What is being asked:
If a line below falls between the line with "You are a computer-use" and the line with "Task: Click the words", or is one of those two, output it exactly; output nothing else and no pictures.

Records excerpted from a collection
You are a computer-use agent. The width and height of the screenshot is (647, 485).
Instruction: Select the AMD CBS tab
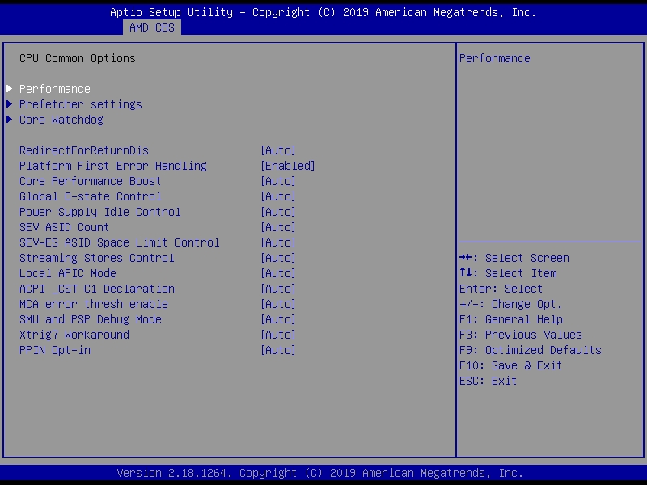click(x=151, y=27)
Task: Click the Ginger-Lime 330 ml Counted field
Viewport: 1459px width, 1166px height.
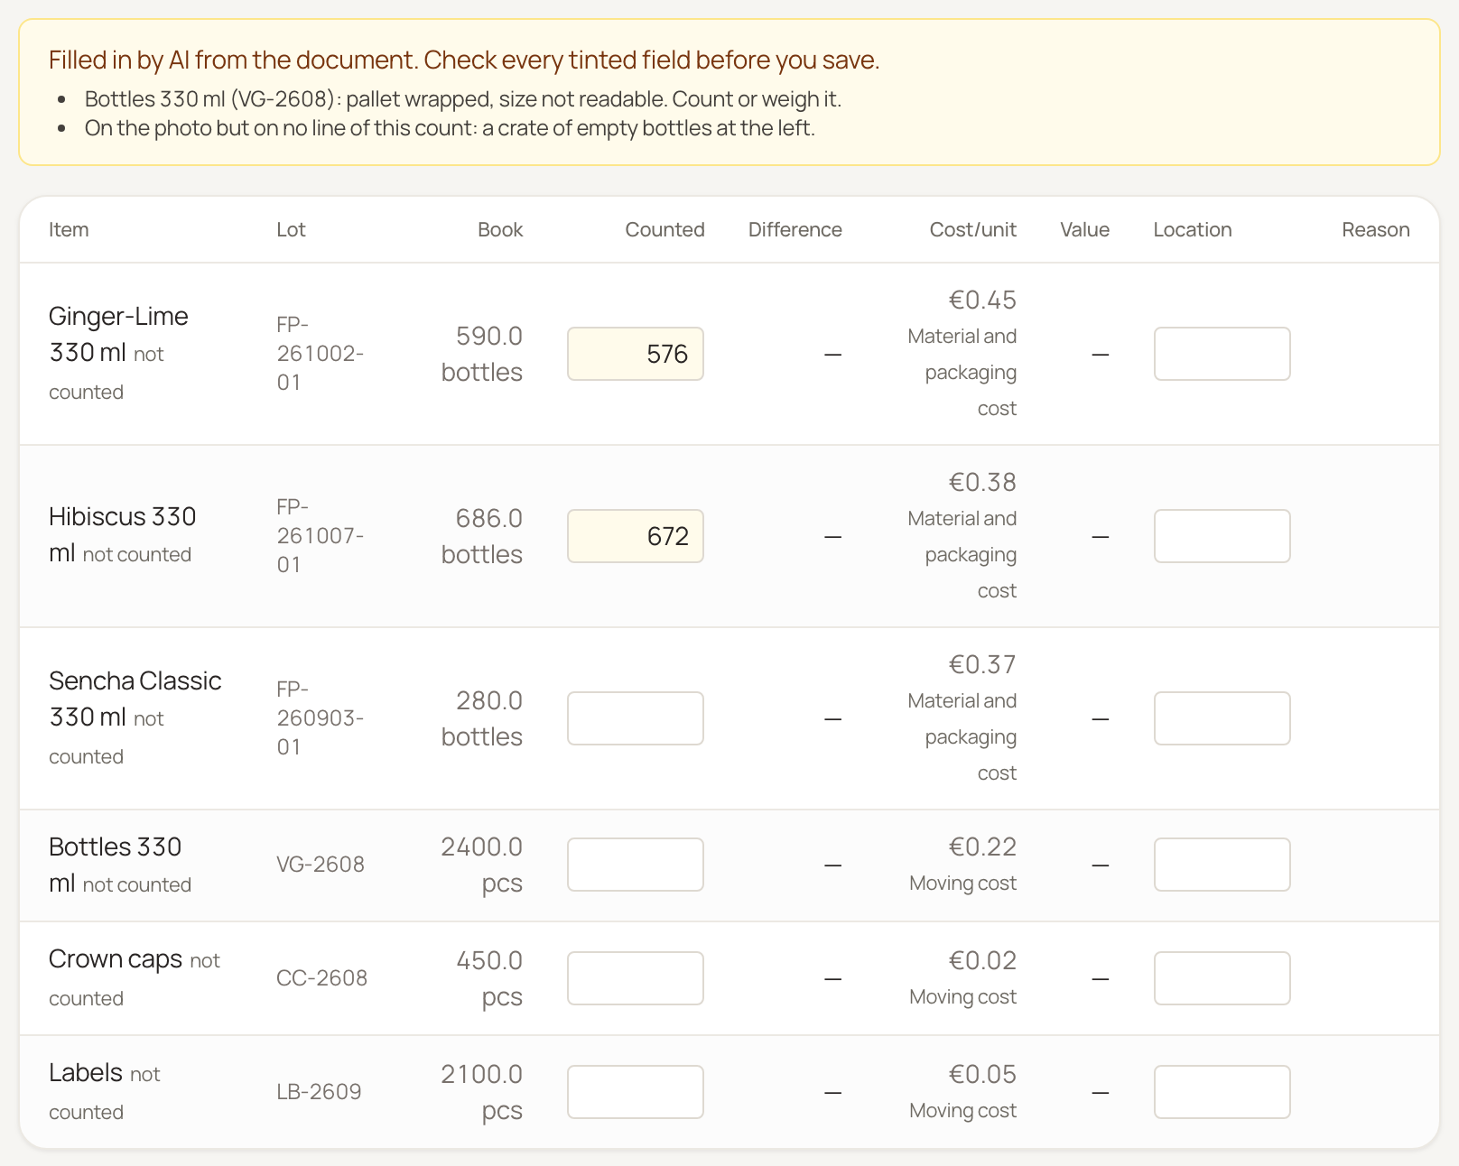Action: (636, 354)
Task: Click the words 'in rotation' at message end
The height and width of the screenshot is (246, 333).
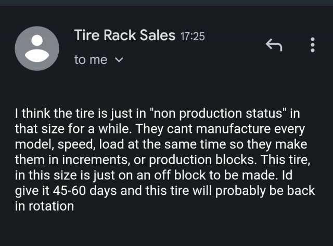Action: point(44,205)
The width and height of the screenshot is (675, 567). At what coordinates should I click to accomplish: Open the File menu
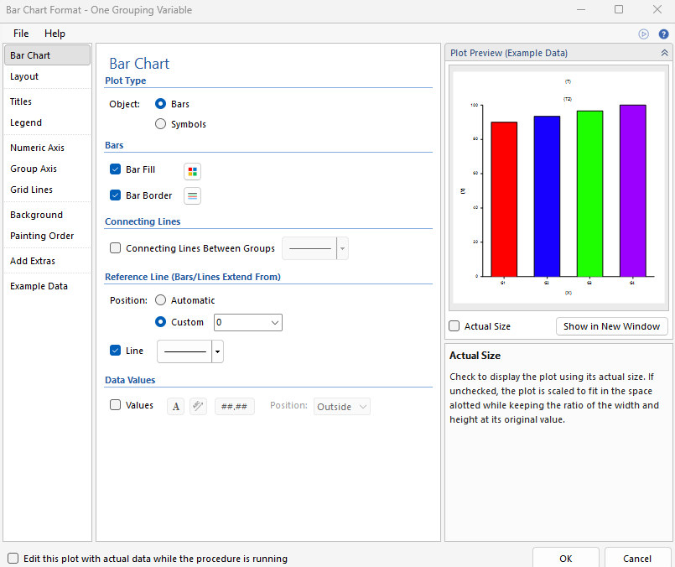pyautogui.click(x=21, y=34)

---

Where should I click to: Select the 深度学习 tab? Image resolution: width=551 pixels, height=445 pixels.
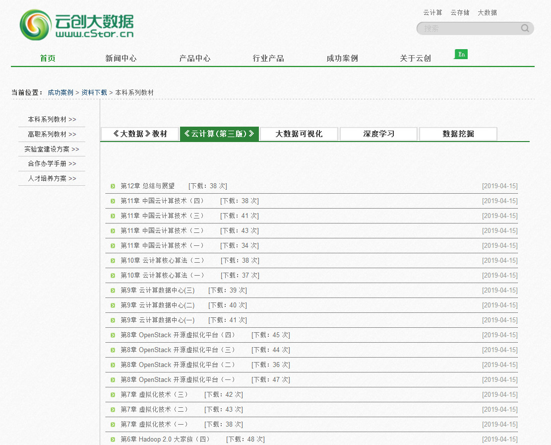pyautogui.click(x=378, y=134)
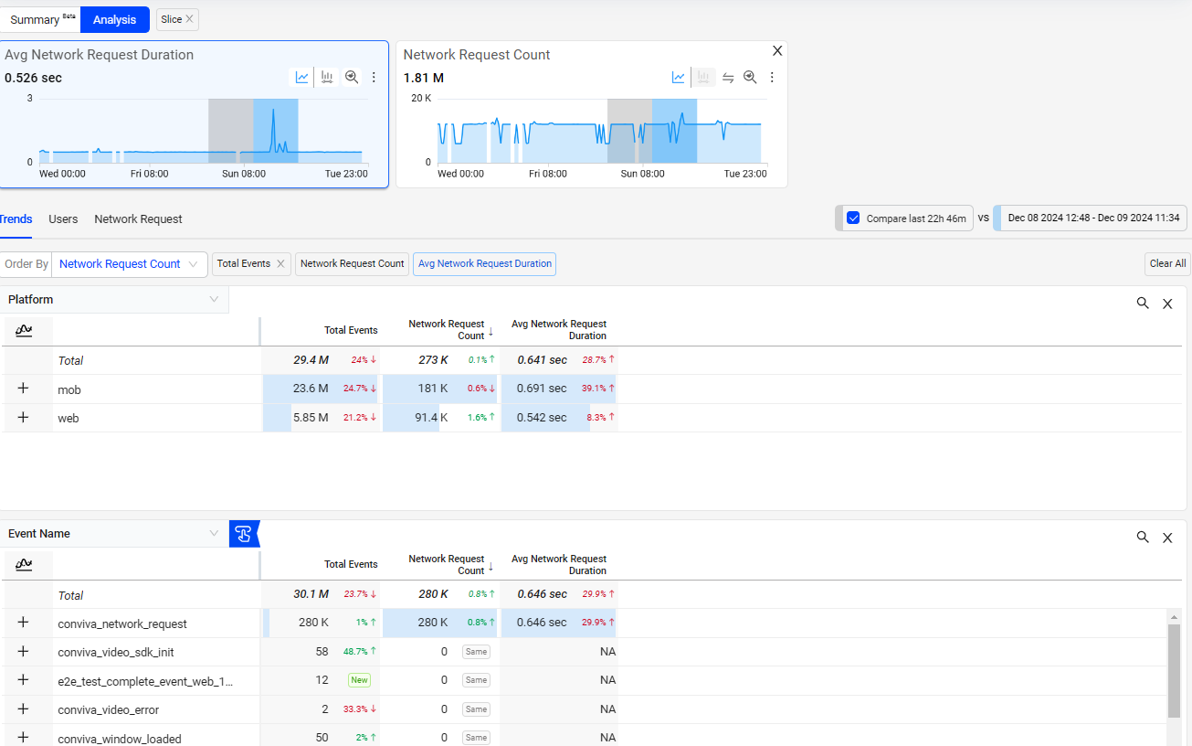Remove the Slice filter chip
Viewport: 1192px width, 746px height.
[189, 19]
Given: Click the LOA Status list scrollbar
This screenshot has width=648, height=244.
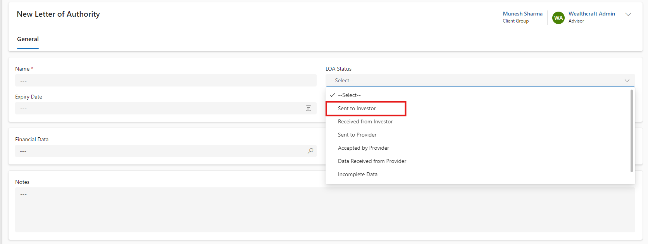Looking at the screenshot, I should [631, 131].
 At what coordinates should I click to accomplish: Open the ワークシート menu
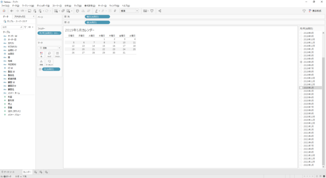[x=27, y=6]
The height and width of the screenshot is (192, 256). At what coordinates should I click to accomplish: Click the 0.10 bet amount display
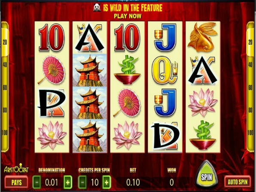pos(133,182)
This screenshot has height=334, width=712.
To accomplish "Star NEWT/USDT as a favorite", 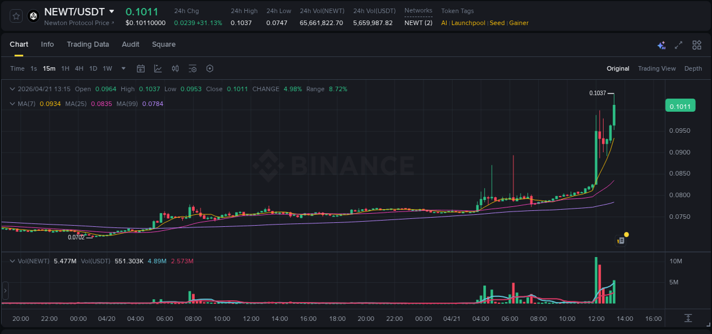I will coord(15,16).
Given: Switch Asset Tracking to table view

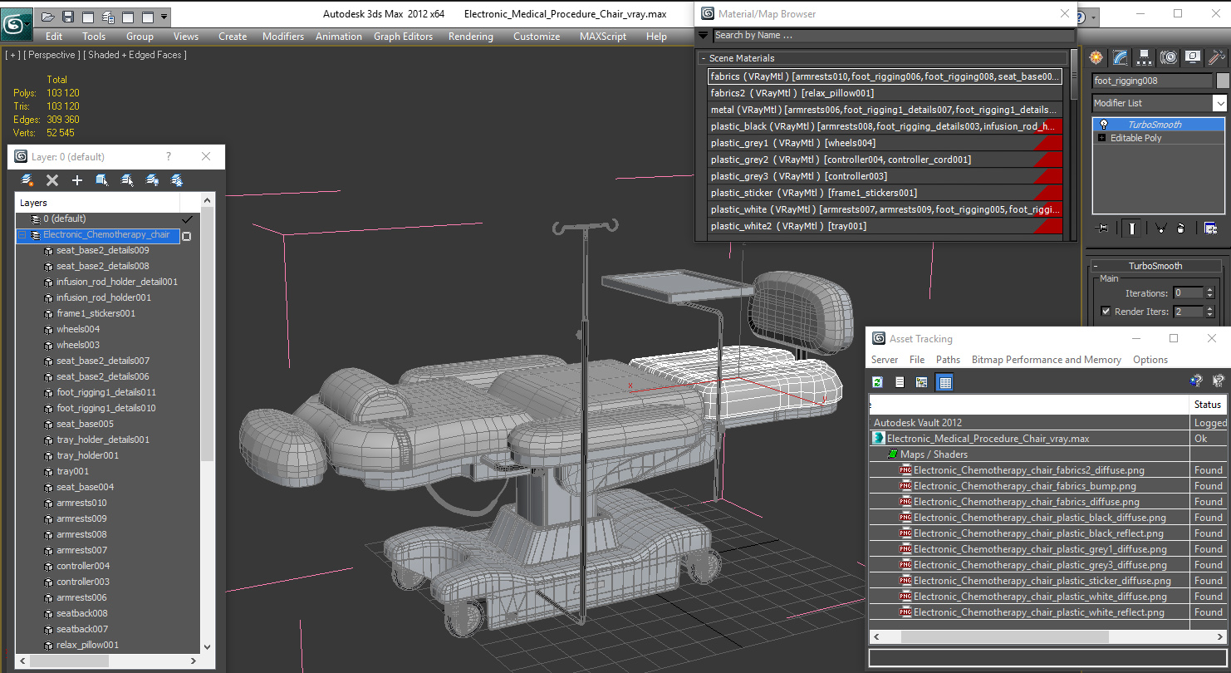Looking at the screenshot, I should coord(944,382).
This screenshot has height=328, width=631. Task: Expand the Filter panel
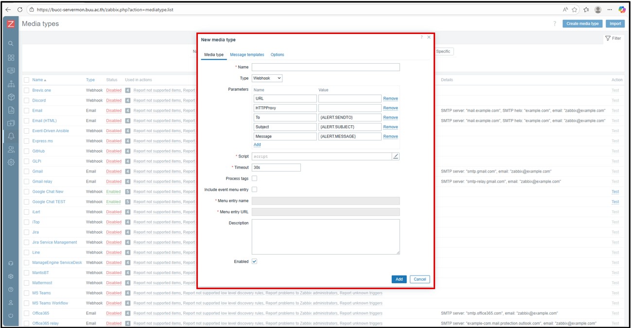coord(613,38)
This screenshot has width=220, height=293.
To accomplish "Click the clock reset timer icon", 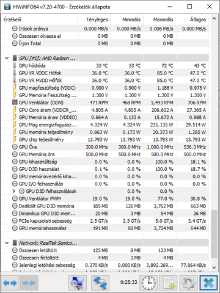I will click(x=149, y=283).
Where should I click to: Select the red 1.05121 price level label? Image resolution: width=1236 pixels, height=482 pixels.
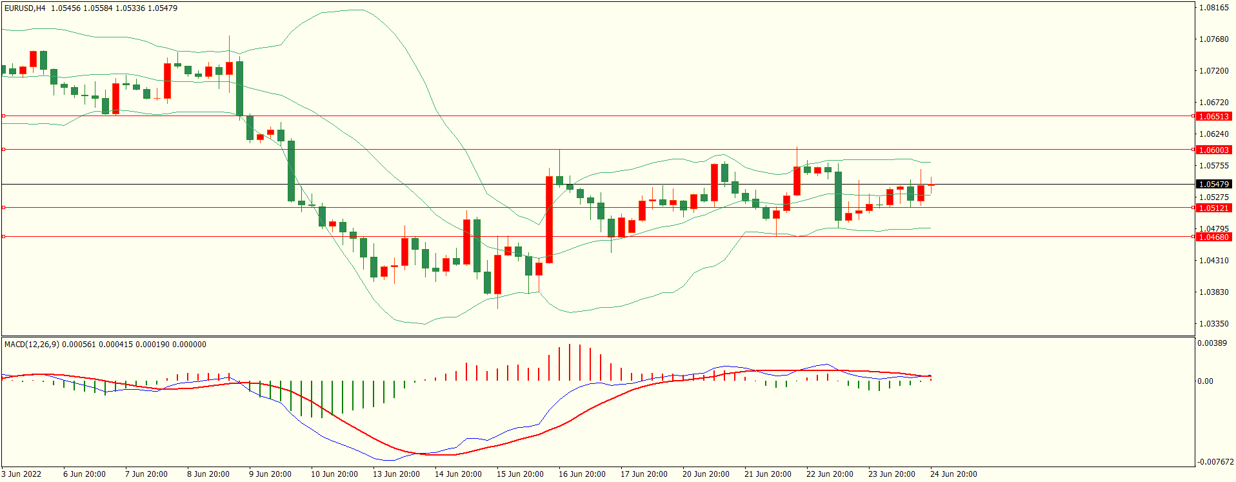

==

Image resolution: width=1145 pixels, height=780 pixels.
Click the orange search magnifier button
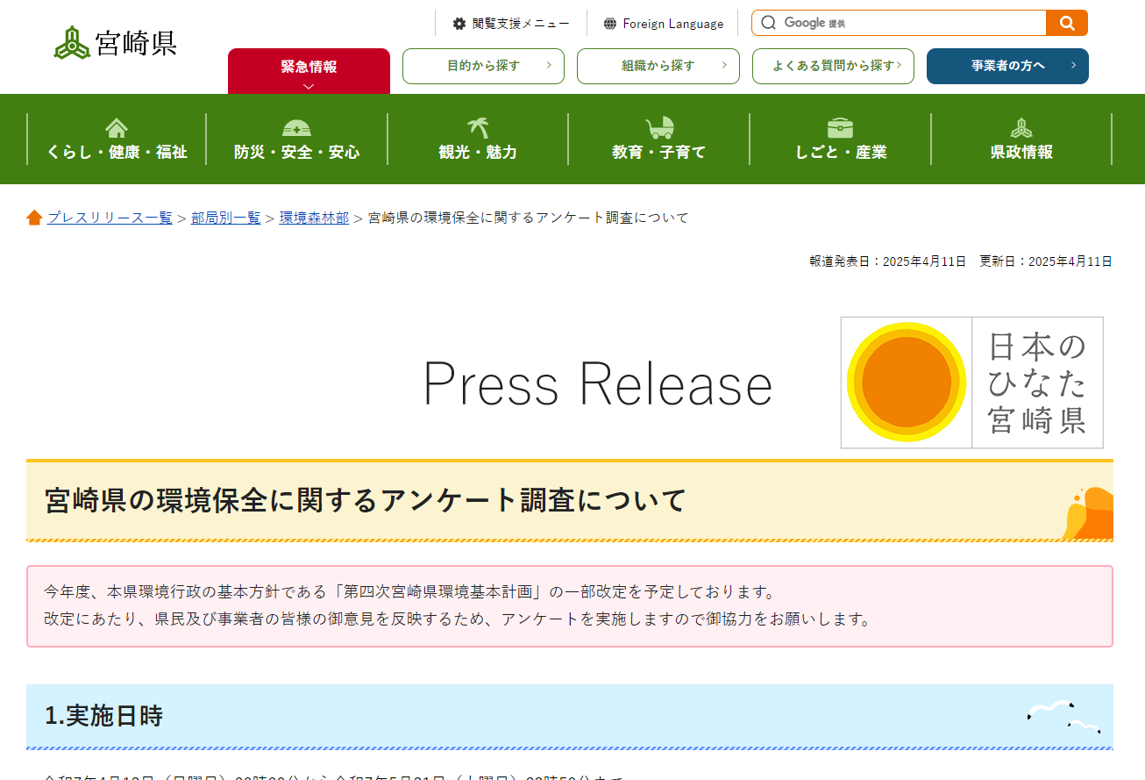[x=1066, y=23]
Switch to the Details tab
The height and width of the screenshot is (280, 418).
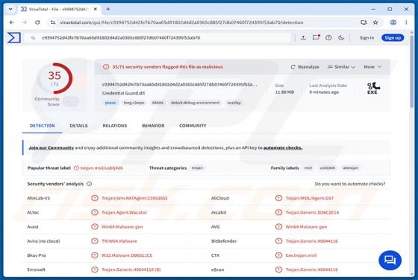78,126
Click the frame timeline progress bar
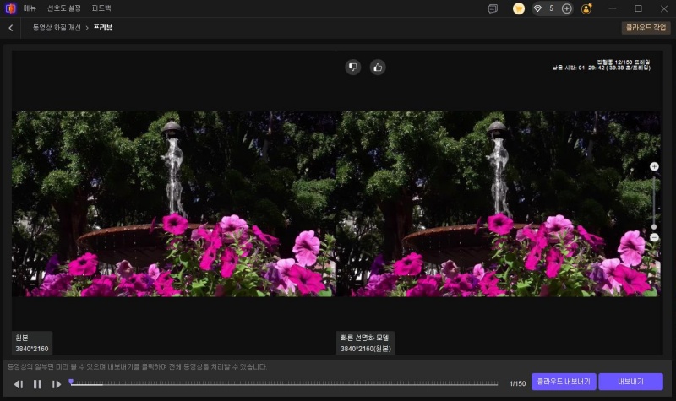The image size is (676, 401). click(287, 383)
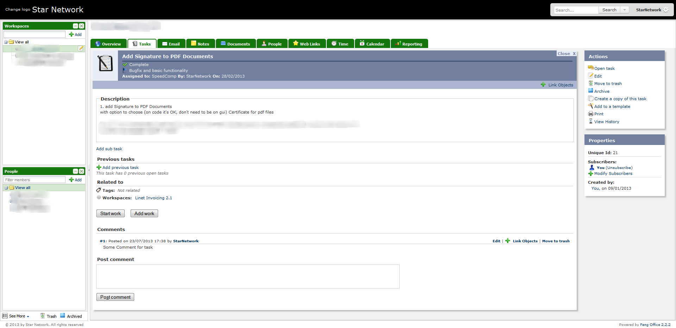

Result of the exercise:
You are a computer-use agent. The width and height of the screenshot is (647, 485).
Instruction: Select the AMD CBS tab
click(x=151, y=27)
Task: Click the Ginger-Lime 330 ml Counted field
Viewport: 1459px width, 1166px height.
Action: (636, 354)
Task: Click the words 'in rotation' at message end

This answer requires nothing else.